SOURCE TEXT:
Tag Archives: databases

Where can I get orthologs?

There are several databases that include orthology prediction for fungi. These all have pros and cons. Some are more comprehensive and have many more species. Some are curated orthologies and paralogy which should be pretty stable. Some are automated and groupings and ortholog group IDs change at each iteration.

  • A phylogenetic approach from a Saccharomyces perspective is at PhylomeDB.
  • Fungal Orthogroups is based on Synergy algorithm from I. Wapinski formerly of the Regev group at the Broad Institutue.
  • Yeast gene order browser (YGOB) for Saccharomyces spp and CGOB for Candida spp.
  • OrthoMCL database based on whole genomes, not a ton of fungi but useful starting set.
  • Ensembl Genomes provides ortholog prediction as part of the Compara pipeline though there is a limited phylogenetic diversity in the current Ensembl Fungal genomes.
  • TreeFam has Saccharomyces cerevisiae and Schizosaccharomyces pombe as the two fungi included in the curated ortholog assignments and phylogenies.
  • SIMAP provides pre-computed similarities among all proteins in UniProt.
  • InParanoid provides a pretty comprehensive of available 100 whole genomes and many fungal genomes which I tried to help select.
  • JGI’s Mycocosm attempts to provide a fungal focused paralog/gene family look at clusters of genes based on whole genomes
  • E-Fungi is also an attempt at automated clustering with some fancy webservices logic.

WORK INSTRUCTIONS:
• a. In the post on orthology databases, which two fungi does TreeFam include in its curated ortholog assignments and phylogenies?
• b. Name every fungal genus mentioned in the post on orthology databases.
These records have no connection to the post on orthology databases.

Dataset records:
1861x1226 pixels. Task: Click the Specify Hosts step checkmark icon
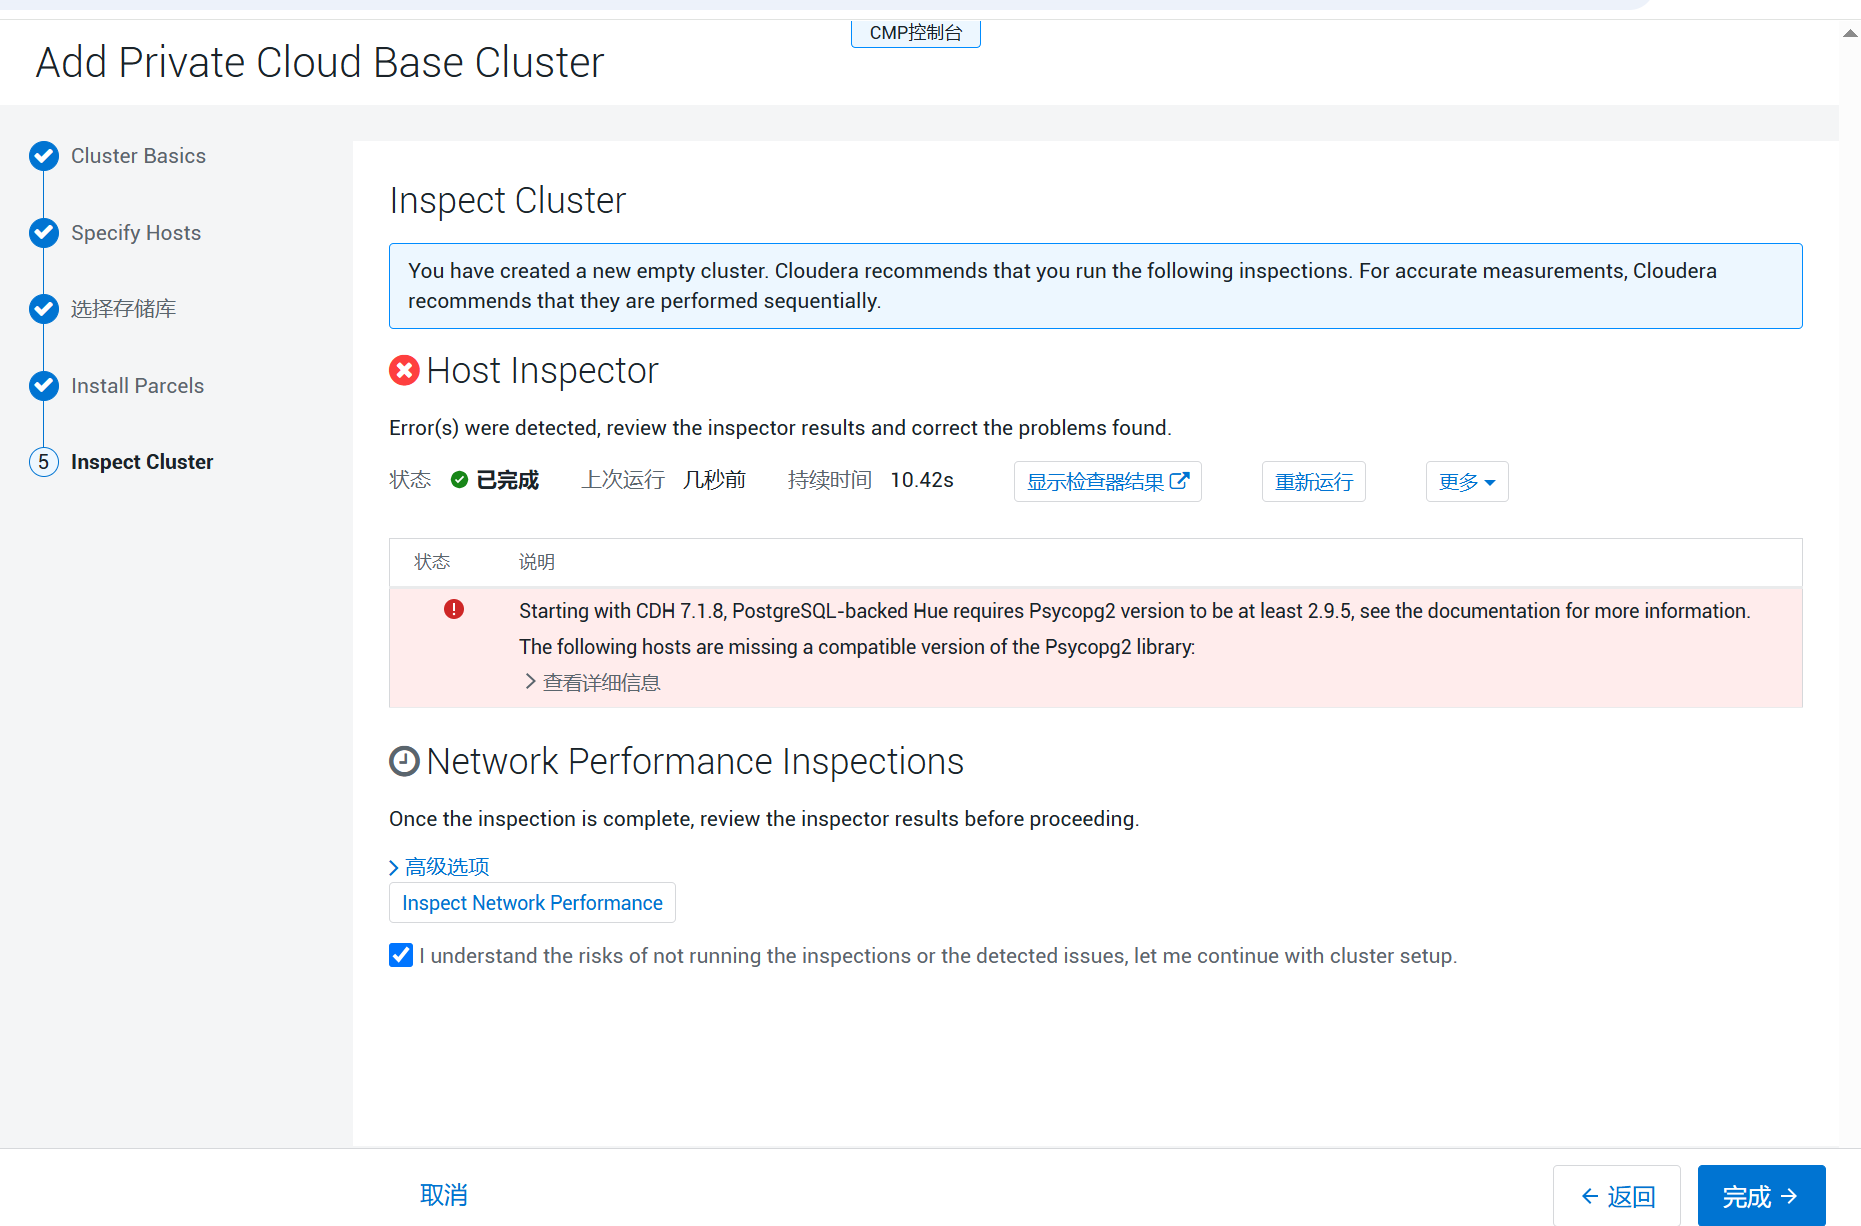point(44,233)
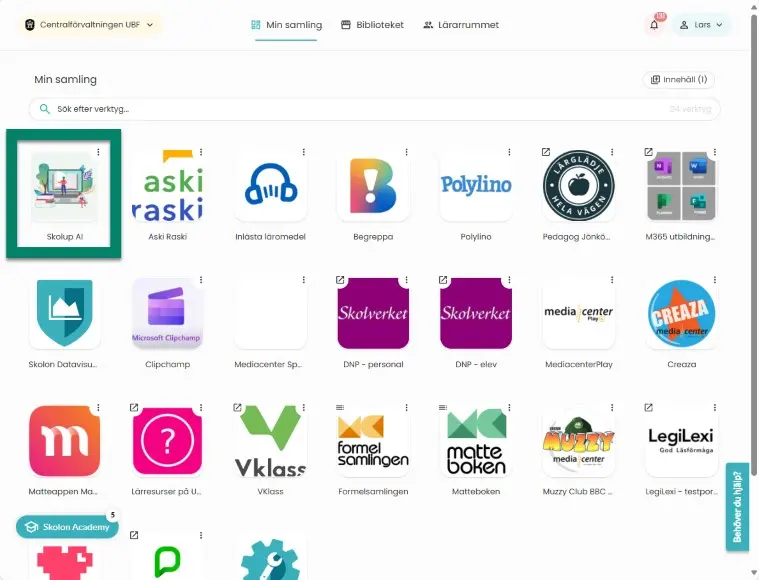Click the notifications bell icon
This screenshot has width=759, height=580.
(x=654, y=25)
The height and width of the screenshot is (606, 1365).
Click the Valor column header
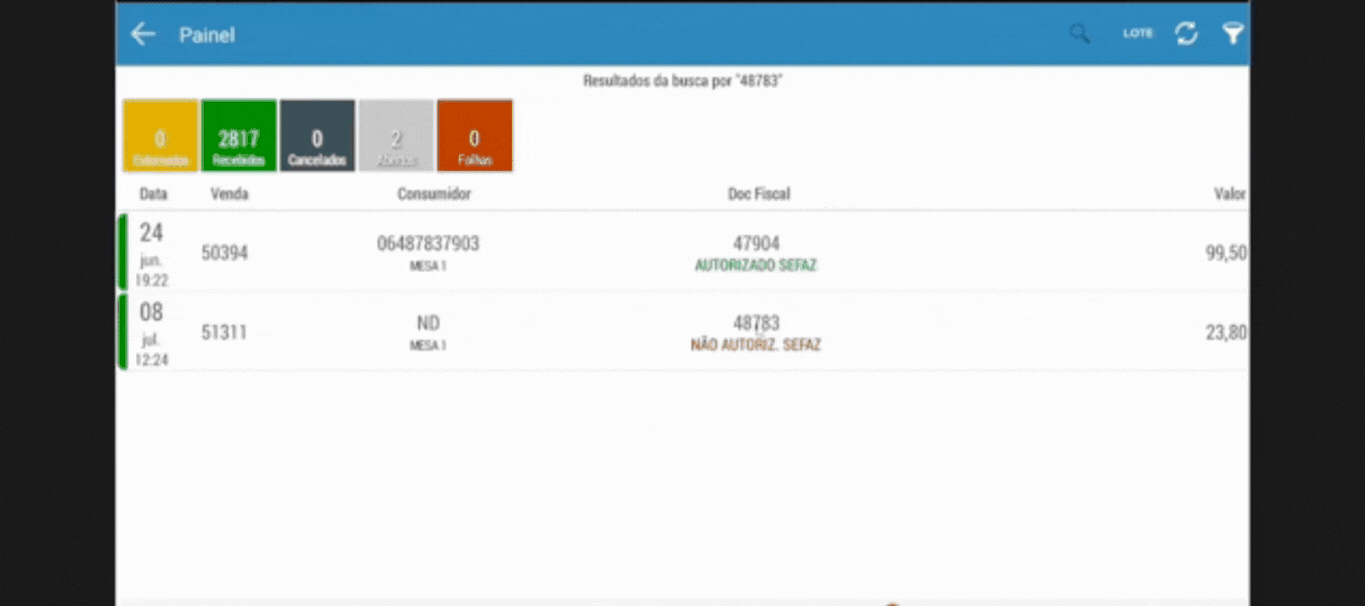pos(1229,194)
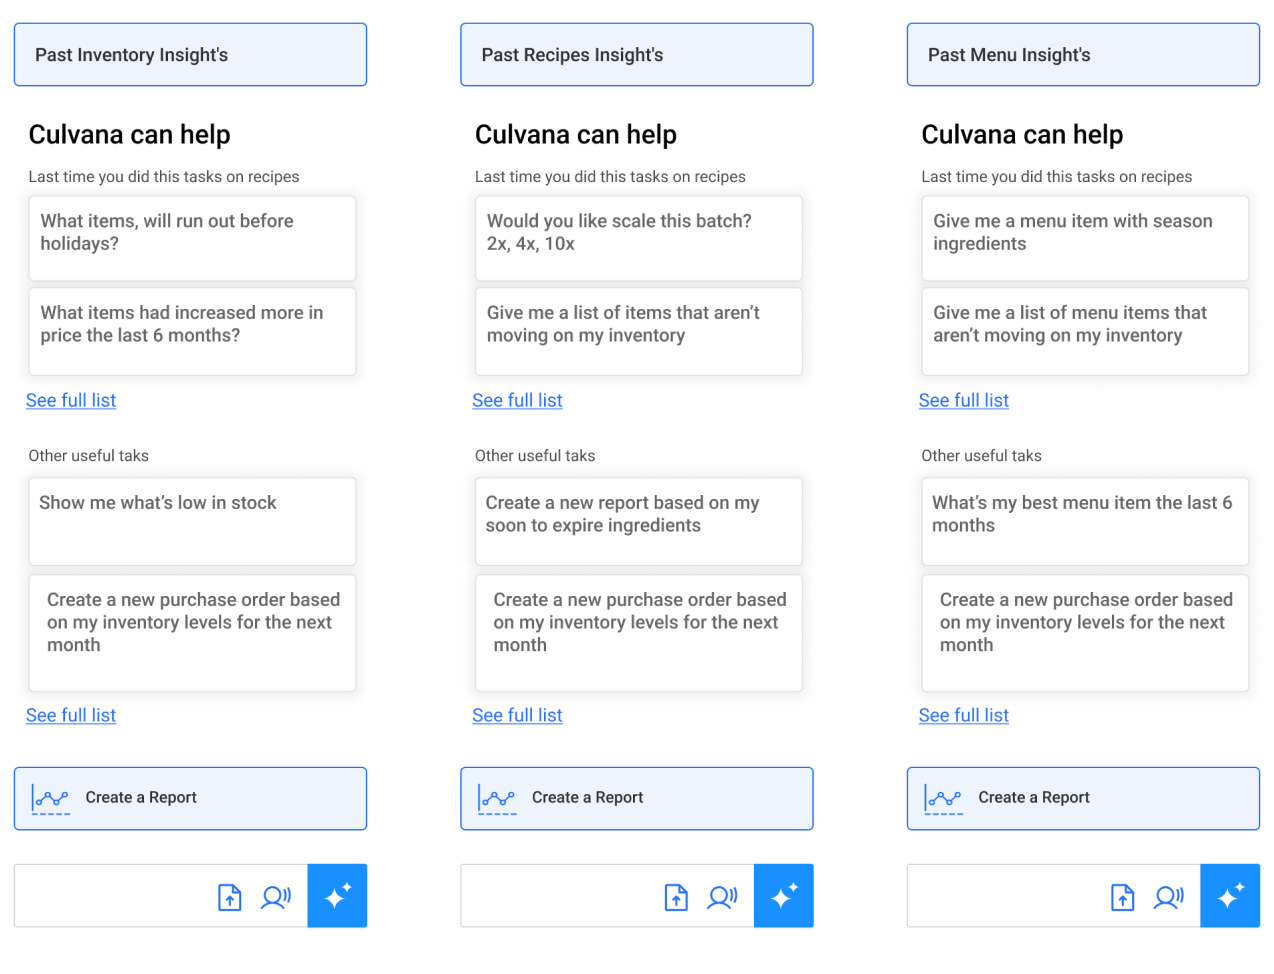The width and height of the screenshot is (1274, 974).
Task: Select 'Give me a menu item with season ingredients'
Action: point(1085,238)
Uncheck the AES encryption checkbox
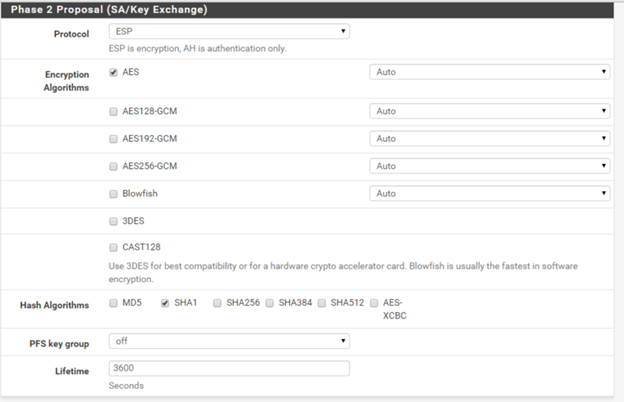The height and width of the screenshot is (402, 624). (x=113, y=72)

RESULTS BY TASK:
• a. Saccharomyces cerevisiae and Schizosaccharomyces pombe.

• b. Saccharomyces, Candida, Schizosaccharomyces